— begin —

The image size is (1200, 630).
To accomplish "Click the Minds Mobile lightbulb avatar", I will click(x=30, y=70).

— end —
— begin —

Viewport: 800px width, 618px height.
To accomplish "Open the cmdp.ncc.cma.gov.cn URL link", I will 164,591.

— end —
— begin —

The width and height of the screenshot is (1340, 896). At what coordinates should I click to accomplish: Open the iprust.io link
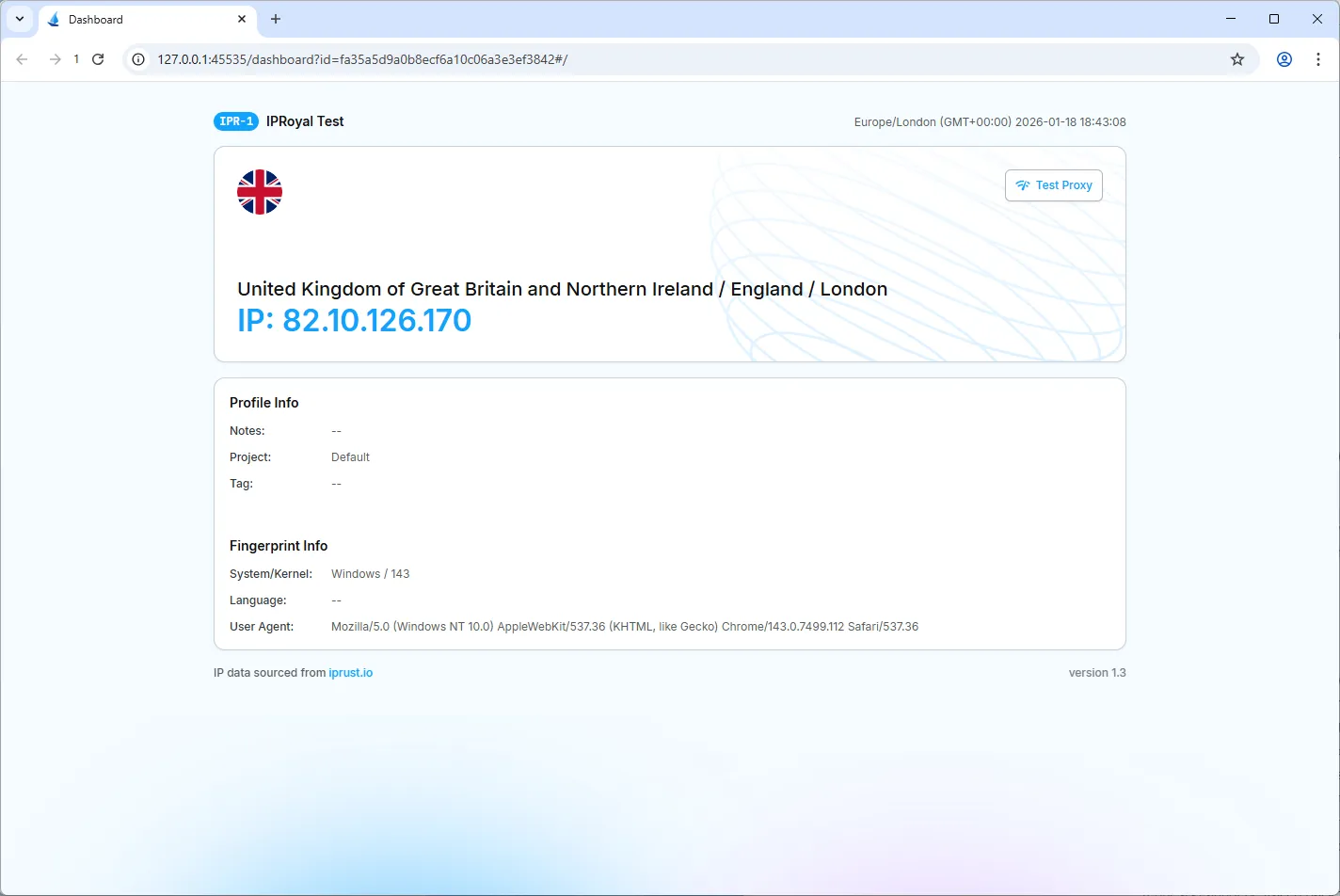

— end —

> [YOUR INSTRUCTIONS]
Duplicate the records without alteration, starting with the line containing "The image size is (1200, 630)." and ending with the line containing "will click(x=30, y=70).", both of these lines included.

> [TASK RESPONSE]
The image size is (1200, 630).
To accomplish "Click the Minds Mobile lightbulb avatar", I will click(x=30, y=70).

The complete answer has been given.